S'agissant du Liban, mon attachement à l'indépendance et à la souveraineté de ce pays est connu. Il faut poursuivre les efforts de réconciliation engagés, conforter l'entente entre les différentes composantes de la société libanaise, renforcer le sentiment d'unité nationale. Il n'y a pas d'autre voie pour cela que le dialogue, la consolidation de la démocratie et des libertés publiques.

C'est d'abord l'affaire des Libanais eux-mêmes. Mais la Syrie peut aussi y contribuer. Elle y a intérêt : un Liban plus uni et confiant en lui-même sera mieux à même de faire face aux défis auxquels il est confronté, mais aussi de contribuer à la stabilité et à la prospérité de la région.

QUESTION: - Pensez-vous pouvoir convaincre la communauté internationale pendant votre présidence à aider le gouvernement libanais à alléger sa dette et réussir un Paris 2 ?

LE PRÉSIDENT : - Parmi les sujets qui préoccupent le Liban figure bien évidemment la situation économique et financière. Le programme de réformes engagé courageusement par son Gouvernement bénéficie de toute la confiance de la communauté internationale et du soutien de la France.
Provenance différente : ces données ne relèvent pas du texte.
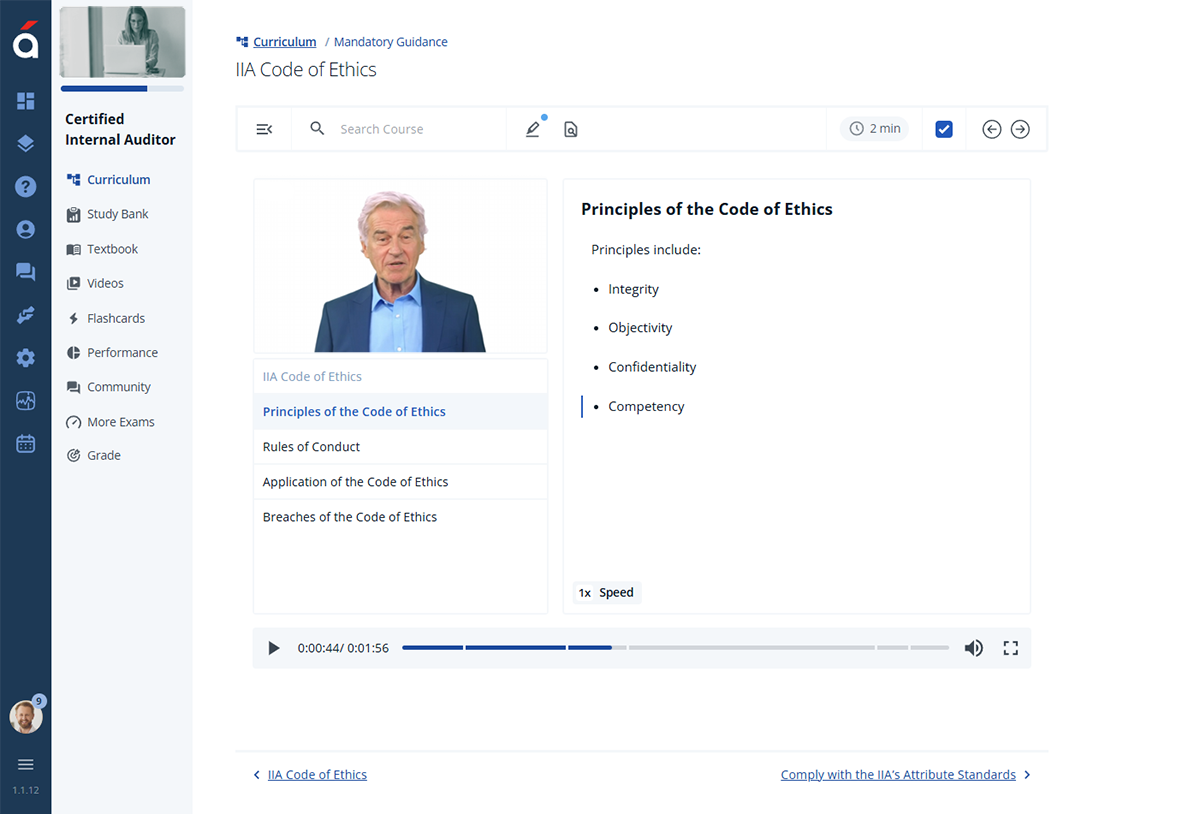Toggle the blue completion checkbox in toolbar
Viewport: 1200px width, 814px height.
(943, 129)
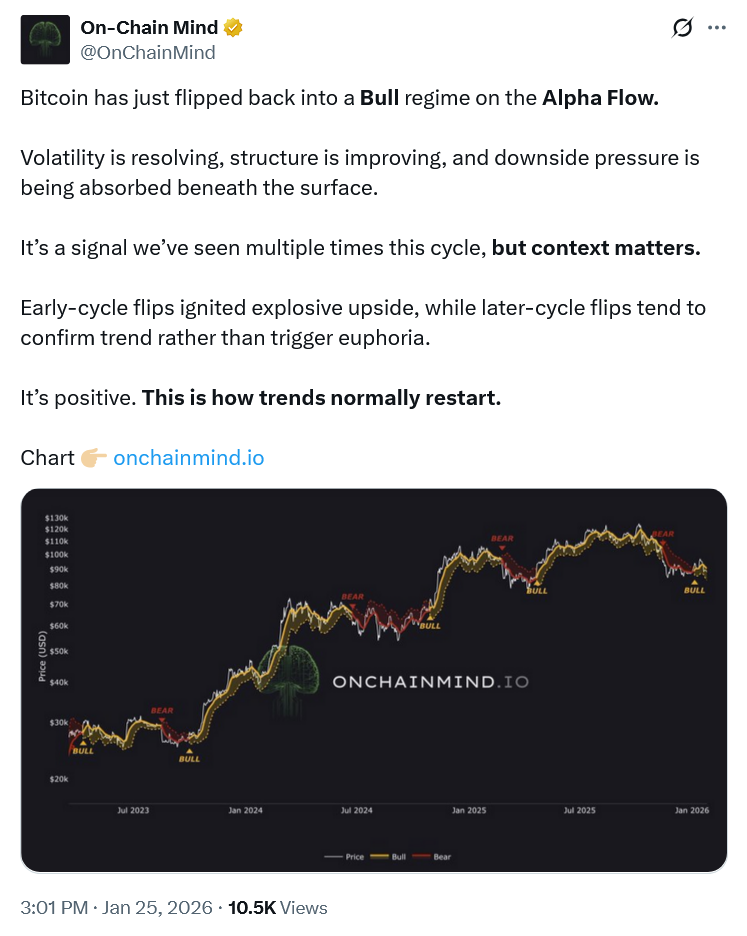Screen dimensions: 747x936
Task: Click the BEAR marker above Jul 2024
Action: (x=353, y=597)
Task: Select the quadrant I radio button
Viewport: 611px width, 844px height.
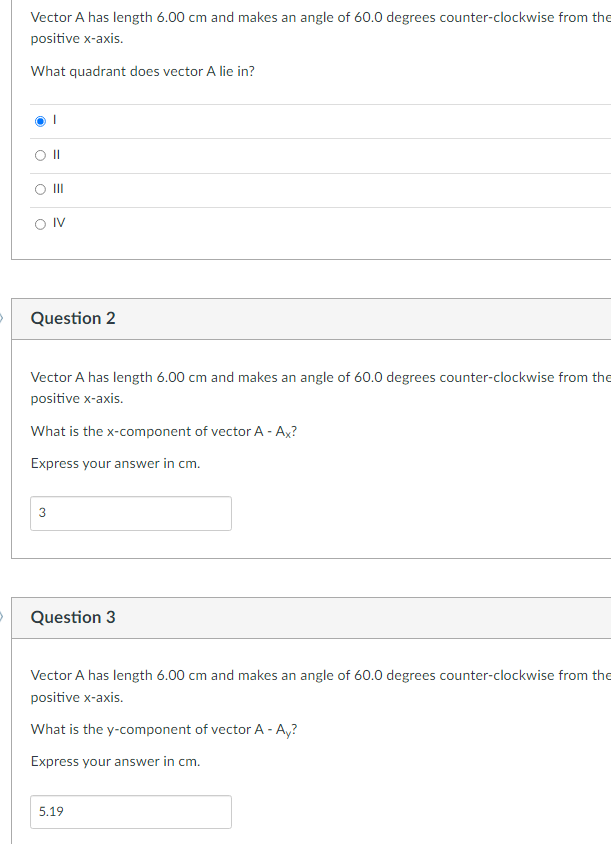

Il doit être mis en oeuvre avec détermination. Nous examinerons, à la lumière des résultats, la manière dont la communauté internationale pourra le mieux aider le Liban.

QUESTION: - En définitive, est-ce que la France a un rôle particulier à jouer dans cette période de crise ?

LE PRÉSIDENT : - La France a une voix originale, fruit de son expérience, de son histoire, de sa géographie et de sa culture, qui la prédispose à mieux comprendre les différences.

C'est la raison pour laquelle la France refuse tous les amalgames et pèsera de tout son poids pour faire vivre l'indispensable dialogue des cultures, seule réponse à ceux qui voudraient entraîner le monde dans un affrontement entre civilisations.